Perpendicular Distance Question

How would I do this?

Find the equation of the lines that pass through the point (-3, -4) and that are a distance of √10 from the point (2,1).

I believe I need to use this formula to solve the question:

|ax1 + by1 + c| / √(a² + b²)

Probably isn't hard but any help would be greatly appreciated!
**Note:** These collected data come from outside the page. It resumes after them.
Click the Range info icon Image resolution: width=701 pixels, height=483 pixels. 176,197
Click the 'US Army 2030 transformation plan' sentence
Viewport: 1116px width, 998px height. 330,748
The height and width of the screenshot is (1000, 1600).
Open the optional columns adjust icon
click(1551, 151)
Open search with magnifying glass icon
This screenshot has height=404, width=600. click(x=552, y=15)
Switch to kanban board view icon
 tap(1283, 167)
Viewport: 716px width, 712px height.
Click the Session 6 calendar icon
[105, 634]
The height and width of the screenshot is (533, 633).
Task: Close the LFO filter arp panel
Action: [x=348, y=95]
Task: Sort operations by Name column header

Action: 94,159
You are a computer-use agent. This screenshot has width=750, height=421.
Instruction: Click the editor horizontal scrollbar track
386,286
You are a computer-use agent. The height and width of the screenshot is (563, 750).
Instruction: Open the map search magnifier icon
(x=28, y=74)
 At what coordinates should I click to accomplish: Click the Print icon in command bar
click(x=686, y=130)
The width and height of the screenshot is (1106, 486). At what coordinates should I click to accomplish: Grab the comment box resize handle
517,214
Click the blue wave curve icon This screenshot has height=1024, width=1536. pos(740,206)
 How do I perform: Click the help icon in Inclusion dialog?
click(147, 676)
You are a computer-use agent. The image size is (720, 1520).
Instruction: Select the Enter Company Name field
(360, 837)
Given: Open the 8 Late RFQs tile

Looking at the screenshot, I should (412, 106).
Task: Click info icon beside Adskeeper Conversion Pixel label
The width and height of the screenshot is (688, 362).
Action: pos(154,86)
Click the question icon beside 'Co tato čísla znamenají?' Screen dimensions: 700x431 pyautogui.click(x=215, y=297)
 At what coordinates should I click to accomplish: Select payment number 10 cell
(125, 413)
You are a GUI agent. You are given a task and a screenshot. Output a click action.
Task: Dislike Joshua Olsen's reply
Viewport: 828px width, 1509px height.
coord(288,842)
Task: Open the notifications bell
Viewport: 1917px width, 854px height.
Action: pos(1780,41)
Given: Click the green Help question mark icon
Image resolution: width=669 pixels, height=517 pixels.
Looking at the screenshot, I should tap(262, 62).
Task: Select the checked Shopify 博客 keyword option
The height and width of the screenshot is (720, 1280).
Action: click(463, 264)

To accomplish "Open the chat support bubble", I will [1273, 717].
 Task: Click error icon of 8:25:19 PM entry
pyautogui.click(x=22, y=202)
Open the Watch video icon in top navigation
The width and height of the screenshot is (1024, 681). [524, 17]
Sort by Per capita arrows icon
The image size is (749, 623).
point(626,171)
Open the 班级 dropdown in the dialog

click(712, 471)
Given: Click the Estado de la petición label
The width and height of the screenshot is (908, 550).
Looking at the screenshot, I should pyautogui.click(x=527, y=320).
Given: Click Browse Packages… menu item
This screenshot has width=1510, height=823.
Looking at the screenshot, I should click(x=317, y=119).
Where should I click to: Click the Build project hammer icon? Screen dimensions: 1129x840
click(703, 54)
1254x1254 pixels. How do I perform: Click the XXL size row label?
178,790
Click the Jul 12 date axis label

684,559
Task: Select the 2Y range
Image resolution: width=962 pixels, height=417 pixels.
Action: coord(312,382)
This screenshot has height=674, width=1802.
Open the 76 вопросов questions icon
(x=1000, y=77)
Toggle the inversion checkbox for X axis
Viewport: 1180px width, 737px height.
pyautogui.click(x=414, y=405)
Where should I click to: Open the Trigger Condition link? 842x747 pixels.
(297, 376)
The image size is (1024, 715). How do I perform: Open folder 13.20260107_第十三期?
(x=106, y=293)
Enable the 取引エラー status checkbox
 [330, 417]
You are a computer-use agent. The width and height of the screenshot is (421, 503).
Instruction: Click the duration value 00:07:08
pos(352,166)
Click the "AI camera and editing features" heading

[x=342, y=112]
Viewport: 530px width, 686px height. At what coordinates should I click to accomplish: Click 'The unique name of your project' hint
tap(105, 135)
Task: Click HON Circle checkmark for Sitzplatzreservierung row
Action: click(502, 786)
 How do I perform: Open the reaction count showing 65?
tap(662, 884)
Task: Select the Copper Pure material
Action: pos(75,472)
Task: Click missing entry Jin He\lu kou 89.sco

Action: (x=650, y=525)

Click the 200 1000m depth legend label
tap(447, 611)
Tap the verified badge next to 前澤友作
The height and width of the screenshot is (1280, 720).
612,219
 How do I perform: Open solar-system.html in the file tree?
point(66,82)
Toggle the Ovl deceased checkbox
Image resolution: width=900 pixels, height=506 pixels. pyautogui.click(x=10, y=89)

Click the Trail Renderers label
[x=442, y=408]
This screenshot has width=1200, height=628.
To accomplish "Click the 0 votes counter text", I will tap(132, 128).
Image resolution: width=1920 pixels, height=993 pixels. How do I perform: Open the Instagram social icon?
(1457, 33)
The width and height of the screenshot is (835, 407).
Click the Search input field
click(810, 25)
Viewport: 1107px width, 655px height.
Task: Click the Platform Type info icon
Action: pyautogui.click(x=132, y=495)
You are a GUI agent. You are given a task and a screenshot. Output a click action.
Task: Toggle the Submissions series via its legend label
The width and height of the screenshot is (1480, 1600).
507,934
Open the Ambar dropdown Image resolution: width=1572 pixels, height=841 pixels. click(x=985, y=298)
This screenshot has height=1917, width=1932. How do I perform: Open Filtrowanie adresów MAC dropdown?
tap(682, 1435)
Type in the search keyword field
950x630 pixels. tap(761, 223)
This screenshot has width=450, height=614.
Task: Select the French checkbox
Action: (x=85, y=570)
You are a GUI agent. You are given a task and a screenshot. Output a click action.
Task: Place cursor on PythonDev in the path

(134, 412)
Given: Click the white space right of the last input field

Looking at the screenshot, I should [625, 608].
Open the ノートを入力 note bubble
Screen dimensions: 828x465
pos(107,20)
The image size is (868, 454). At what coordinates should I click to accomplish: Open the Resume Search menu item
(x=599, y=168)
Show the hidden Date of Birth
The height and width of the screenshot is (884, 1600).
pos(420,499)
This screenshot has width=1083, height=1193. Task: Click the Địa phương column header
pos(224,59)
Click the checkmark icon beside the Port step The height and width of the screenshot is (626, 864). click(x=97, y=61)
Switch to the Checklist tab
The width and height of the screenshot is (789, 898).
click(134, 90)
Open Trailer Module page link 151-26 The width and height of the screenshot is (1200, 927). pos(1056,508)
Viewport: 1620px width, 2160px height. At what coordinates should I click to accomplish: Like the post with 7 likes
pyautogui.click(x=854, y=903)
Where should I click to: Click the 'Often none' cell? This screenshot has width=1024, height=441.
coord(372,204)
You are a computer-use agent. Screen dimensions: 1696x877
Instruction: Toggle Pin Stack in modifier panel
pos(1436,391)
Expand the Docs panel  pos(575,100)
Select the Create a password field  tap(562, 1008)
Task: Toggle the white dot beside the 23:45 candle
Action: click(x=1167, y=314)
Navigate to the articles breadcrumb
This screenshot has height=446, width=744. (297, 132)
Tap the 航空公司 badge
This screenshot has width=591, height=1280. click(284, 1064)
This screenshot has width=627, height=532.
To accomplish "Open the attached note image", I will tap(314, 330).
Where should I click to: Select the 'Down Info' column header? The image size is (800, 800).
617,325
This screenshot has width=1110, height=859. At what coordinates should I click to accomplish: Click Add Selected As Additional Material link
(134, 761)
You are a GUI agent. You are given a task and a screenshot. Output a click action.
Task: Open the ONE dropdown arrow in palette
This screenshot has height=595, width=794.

Re: Perpendicular Distance Question

I would approach this problem by finding the lines through (-3,-4) and tangent to the circle:

$\displaystyle (x-2)^2+(y-1)^2=10$

Using the point-slope formula, let the tangent lines have the form:

$\displaystyle y+4=m(x+3)$

$\displaystyle y=m(x+3)-4$

Now, substitute into the circle for *y* to get a quadratic in *x*, and set the discriminant to zero (do you know why?) to get a quadratic in *m*.

Re: Perpendicular Distance Question

Thanks a million for the help but I'm totally confused by that sorry, I don't really get any of that! I'm doing some Co-ordinate Geometry homework and the topic is 'The Perpendicular Distance from a point to a line' and we haven't come across anything to do with tangents or circles so I think we're expected to do it that way. Is there any other way you can think of to do it? :)

Re: Perpendicular Distance Question

firstly find the eqation of a line passing thru (-3,-4) by point slope form then apply formula of a dist b/w pont and a line to find m after that put the value of m to get the required equation

Re: Perpendicular Distance Question

point slope form

y-y1=m(x-x1)

y+4=m(x+3)

i.e. mx-y+3m-4=0--------- I

then apply perpendicular dist b/w point and a line

|ax1 + by1 + c| / √(a² + b²) by equating tht with √10

find m from here then put tht in I

Re: Perpendicular Distance Question

Quote:

Originally Posted by

**HelenMc9** Thanks a million for the help but I'm totally confused by that sorry, I don't really get any of that! I'm doing some Co-ordinate Geometry homework and the topic is 'The Perpendicular Distance from a point to a line' and we haven't come across anything to do with tangents or circles so I think we're expected to do it that way. Is there any other way you can think of to do it? :)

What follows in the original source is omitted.